И, развернувшись, пошла прочь.
«Если тебе станет страшно, а меня не будет рядом, просто досчитай до ста. И прежде, чем скажешь «сто», – я буду рядом», – говорила ей в детстве Туни.
Лили изо всех сил старалась не разреветься.
Туни можно понять…
Ей просто очень больно, очень обидно. Если бы все было наоборот…
Если бы все было наоборот, она, Лили, никогда бы так не сказала!
«Мне плевать на то, что ты хочешь! Ты для меня умерла!
– Ты едешь в спецшколу для уродов. Это к лучшему, что вас станут держать подальше от нормальных людей. Это делается для нашей безопасности.
– Будь. Ты. Проклята!...».
Никогда бы не сказала. Никогда! Никогда – никогда!!!
Не отдавая себе отчета, Лили принялась считать:
«Раз, два, три…»
Мама и папа улыбаются, а Северус так внимательно смотрит на неё. На Лили.
«Десять, одиннадцать, двенадцать…».
Туни вернётся. Она просто погорячилась. Чего в гневе не скажешь? Она опомнится. Она вернётся. Они помирятся. Они не могут вот так расстаться!
«Тридцать три, тридцать четыре, тридцать пять…»
– Если станет страшно… – сорок четыре, сорок пять, сорок шесть, – …а меня не будет рядом… – пятьдесят семь, пятьдесят восемь, пятьдесят девять… – … ты просто досчитай до ста… – семьдесят, семьдесят один, семьдесят два, – …прежде, чем скажешь «сто»… – восемьдесят девять, девяноста один, девяноста два, – …я буду рядом…
СТО!
Петуния не вернулась. Не пришла.
То, что случилось, уже не изменить.
Чаша разбилась…
Взгляд Лили скользил по платформе. По кошкам, совам в клетках. По школьникам, большинство из которых уже надели длинные черные одежды. Кто–то грузил чемоданы в ярко–алый паровоз, кто–то приветствовал друг друга после долгой разлуки.
– Ты чего загрустила, Лилия моей души? – обнял отец. – Не грусти. Мы будем часто писать тебе.
– Вы что? Поссорились с Туни? – нахмурилась Роза.
– Мы не ссорились, – соврала Лили.
Отец в последний раз поцеловал её.
Лили по железным ступенькам взобралась в алый поезд.

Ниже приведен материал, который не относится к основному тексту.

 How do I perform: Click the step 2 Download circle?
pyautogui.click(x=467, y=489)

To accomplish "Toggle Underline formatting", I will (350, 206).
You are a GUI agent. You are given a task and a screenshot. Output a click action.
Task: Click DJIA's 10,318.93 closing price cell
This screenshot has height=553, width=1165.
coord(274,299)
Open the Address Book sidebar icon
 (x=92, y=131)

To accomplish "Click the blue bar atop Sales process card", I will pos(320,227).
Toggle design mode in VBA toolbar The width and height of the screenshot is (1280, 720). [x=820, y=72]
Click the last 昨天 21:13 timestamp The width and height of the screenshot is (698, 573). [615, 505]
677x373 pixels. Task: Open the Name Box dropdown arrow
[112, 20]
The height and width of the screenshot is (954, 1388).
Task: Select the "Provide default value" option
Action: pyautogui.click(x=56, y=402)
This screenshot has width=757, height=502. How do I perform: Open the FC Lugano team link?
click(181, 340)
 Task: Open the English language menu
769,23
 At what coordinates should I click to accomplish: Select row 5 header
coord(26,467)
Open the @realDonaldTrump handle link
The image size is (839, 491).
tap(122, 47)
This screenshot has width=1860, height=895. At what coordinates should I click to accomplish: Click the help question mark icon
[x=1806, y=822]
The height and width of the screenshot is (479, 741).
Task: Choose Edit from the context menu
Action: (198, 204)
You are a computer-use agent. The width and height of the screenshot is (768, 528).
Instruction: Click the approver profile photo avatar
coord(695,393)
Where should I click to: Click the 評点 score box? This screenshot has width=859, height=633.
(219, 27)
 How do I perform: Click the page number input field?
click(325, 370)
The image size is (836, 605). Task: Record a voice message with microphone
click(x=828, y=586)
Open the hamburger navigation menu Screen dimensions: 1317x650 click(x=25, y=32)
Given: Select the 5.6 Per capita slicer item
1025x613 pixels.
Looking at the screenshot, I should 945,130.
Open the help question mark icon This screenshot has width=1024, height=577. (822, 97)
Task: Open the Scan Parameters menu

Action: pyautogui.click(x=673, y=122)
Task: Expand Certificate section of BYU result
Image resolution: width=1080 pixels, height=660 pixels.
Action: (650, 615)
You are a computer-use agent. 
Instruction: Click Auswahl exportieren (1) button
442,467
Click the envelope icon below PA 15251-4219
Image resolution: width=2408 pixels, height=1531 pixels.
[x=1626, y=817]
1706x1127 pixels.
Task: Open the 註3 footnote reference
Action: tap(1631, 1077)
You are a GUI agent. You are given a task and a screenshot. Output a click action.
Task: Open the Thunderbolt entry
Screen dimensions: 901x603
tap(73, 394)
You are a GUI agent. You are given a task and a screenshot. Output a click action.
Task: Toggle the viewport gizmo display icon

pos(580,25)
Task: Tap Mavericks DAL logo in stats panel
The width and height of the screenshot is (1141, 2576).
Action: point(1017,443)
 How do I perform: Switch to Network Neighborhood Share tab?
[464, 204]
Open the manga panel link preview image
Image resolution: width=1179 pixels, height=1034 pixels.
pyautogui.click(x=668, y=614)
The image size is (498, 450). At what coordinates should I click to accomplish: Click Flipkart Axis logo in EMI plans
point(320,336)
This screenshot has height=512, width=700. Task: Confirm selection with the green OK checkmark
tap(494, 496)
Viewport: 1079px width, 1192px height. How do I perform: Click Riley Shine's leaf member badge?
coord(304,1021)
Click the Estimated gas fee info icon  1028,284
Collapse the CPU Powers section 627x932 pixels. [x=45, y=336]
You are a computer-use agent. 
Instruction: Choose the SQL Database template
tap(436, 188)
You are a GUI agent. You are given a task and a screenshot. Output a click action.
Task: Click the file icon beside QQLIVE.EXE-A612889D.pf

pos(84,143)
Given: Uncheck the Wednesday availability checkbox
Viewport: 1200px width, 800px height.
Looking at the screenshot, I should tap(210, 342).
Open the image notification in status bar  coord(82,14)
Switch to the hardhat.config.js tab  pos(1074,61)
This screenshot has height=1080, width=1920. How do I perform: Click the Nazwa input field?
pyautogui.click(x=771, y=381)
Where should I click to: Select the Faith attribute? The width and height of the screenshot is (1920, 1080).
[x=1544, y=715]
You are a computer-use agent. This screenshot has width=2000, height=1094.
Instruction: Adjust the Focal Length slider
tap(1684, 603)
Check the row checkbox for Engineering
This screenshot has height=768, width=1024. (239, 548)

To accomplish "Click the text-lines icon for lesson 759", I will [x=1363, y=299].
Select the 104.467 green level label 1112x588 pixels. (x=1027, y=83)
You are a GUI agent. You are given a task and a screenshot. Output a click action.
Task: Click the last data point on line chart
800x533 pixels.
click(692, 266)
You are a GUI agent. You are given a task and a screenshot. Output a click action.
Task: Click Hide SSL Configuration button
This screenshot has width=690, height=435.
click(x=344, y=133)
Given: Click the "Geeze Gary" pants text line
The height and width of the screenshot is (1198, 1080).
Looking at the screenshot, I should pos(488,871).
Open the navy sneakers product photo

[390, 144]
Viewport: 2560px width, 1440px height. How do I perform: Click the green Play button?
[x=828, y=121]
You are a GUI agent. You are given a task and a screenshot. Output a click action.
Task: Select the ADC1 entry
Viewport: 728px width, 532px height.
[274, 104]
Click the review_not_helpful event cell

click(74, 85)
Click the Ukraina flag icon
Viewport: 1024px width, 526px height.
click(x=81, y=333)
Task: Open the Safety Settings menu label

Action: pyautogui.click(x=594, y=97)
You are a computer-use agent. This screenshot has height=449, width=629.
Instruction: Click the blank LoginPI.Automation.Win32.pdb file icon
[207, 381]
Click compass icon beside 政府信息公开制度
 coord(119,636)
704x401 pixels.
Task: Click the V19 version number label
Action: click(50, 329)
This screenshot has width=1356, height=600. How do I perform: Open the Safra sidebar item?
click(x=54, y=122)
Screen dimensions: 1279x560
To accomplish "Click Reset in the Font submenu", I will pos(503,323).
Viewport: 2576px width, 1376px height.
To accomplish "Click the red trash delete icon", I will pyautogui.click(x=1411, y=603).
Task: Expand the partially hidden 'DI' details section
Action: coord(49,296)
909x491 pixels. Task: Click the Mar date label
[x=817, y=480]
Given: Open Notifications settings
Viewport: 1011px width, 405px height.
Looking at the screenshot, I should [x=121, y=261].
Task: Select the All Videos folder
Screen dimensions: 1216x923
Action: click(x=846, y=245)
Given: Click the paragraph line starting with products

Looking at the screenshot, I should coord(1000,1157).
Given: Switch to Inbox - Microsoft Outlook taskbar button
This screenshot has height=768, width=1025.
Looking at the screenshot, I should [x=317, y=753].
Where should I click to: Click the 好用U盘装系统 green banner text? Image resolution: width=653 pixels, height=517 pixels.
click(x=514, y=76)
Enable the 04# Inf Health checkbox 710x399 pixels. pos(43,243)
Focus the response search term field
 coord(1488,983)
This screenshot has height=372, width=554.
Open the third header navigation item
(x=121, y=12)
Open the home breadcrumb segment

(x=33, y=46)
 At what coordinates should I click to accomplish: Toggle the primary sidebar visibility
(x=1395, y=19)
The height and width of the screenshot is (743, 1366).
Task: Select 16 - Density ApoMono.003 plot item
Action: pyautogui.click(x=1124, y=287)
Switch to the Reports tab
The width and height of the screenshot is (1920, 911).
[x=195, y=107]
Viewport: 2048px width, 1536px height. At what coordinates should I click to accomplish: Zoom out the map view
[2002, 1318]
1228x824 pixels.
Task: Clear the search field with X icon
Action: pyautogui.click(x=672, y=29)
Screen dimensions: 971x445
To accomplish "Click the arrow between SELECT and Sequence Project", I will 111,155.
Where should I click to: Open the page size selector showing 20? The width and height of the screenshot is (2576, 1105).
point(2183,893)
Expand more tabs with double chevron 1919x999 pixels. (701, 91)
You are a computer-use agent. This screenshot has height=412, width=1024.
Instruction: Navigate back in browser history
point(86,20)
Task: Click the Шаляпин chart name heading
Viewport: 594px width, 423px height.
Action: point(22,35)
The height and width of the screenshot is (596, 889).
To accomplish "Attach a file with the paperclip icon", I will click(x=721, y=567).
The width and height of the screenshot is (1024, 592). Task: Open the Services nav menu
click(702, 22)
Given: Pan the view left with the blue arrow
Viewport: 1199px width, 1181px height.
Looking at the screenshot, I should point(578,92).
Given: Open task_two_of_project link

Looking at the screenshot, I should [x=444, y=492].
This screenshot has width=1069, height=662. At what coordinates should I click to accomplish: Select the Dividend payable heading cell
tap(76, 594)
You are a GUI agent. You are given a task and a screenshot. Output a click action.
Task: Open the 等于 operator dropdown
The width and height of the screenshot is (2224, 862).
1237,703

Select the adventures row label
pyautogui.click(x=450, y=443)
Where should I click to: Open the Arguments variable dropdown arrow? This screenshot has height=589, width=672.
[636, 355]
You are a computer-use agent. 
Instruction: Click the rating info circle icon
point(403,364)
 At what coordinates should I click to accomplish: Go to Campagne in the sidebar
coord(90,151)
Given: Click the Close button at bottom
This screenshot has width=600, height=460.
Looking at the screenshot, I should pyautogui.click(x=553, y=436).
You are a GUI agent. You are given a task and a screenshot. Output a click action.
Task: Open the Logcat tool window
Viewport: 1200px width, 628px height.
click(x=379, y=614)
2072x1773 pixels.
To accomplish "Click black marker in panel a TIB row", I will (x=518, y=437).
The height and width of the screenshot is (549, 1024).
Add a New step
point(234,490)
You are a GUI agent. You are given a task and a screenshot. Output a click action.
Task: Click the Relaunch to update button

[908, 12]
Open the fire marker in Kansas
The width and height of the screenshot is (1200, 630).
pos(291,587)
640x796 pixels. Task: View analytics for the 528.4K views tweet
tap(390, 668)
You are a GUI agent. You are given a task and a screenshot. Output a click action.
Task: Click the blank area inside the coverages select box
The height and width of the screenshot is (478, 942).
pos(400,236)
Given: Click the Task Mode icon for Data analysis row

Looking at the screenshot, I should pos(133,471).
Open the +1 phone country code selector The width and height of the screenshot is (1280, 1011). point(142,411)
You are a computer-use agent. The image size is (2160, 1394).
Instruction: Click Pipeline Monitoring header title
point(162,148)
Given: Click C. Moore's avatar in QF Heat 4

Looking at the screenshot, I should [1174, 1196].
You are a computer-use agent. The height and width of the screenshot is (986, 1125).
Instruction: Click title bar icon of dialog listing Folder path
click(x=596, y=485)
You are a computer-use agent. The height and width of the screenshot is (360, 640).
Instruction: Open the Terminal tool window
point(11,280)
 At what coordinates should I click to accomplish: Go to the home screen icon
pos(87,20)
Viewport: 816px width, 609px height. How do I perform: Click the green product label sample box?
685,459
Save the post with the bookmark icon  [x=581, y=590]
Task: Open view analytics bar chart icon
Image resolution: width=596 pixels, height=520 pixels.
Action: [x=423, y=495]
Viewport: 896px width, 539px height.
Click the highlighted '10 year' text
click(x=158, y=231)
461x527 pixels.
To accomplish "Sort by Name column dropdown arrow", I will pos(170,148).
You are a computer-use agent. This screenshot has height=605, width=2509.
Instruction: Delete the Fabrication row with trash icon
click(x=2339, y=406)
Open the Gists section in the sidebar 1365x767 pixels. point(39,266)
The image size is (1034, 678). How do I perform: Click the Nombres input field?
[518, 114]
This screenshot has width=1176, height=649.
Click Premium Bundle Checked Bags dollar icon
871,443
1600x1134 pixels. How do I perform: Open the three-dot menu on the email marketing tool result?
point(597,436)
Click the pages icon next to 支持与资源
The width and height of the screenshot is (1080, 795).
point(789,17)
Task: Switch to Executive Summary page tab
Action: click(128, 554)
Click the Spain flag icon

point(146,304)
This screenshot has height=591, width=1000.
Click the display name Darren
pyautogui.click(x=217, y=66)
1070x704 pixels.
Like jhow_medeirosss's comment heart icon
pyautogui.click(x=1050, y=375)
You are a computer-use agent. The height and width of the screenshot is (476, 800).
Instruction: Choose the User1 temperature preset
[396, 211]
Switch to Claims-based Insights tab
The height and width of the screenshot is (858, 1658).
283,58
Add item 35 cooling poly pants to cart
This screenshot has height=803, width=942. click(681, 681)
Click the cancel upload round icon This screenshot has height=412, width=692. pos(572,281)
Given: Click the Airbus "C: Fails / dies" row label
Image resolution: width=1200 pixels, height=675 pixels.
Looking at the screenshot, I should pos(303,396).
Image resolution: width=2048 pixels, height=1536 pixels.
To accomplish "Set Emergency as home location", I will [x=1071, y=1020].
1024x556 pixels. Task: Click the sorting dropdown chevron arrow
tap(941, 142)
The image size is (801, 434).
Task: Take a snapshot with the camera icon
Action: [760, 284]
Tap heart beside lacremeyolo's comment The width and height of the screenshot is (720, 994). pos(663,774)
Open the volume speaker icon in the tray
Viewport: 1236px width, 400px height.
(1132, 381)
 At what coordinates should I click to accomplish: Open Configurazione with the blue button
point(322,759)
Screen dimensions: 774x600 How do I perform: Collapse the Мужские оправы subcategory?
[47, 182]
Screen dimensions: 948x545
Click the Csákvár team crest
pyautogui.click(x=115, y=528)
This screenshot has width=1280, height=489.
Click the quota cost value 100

Паровозный гудок разнёсся над перроном.
Глава 10
«Хогвартс–Экспресс»
Лили брела по коридору, надеясь отыскать пустое купе, где можно спрятаться. Оно отыскалось ближе к концу последнего вагона.
Устроившись у окна, она могла видеть своих родителей, мечущихся по перрону. Отец и мать старались её разглядеть, Лили это понимала, но с какой–то мстительной радостью не подавала знака.
Парадокс: обидела её Петуния, а злилась Лили на родителей.
Вот чему они радуются, сплавляя дочку с рук? Наверное, Туни единственный человек в их семье, способный сохранять здравомыслие. Только больно, бесконечно больно, что зависть в ней оказалась сильнее любви.
Все, не думать. Не думать! А то начнешь плакать и уже не остановишься.
А плакать нельзя, потому что в любой момент может зайти кто–нибудь…
Дверь с шумом ушла в сторону, будто от хорошего пинка.
На пороге в картинной позе застыл мальчик. Её ровесник. Взгляд его сначала уперся в окно, потом скользнул к Лили. Потом неизвестный вздохнул, словно признавая, что покрасоваться–то тут особо не перед кем. И шагнул вперёд.
– Я здесь сяду, – заявил он, словно был кинозвездой и решил осчастливить сиянием маленькую фанатку.
Лили приподняла брови, от всей души надеясь, что выражение её лица в данный момент хоть отдалённо напоминает Северуса.
Никакого эффекта.
Мальчишка точным движением забросил чемодан на место, предназначенное для хранения багажа, и плюхнулся на сиденье, скрестив на груди руки и картинно вытянув ноги.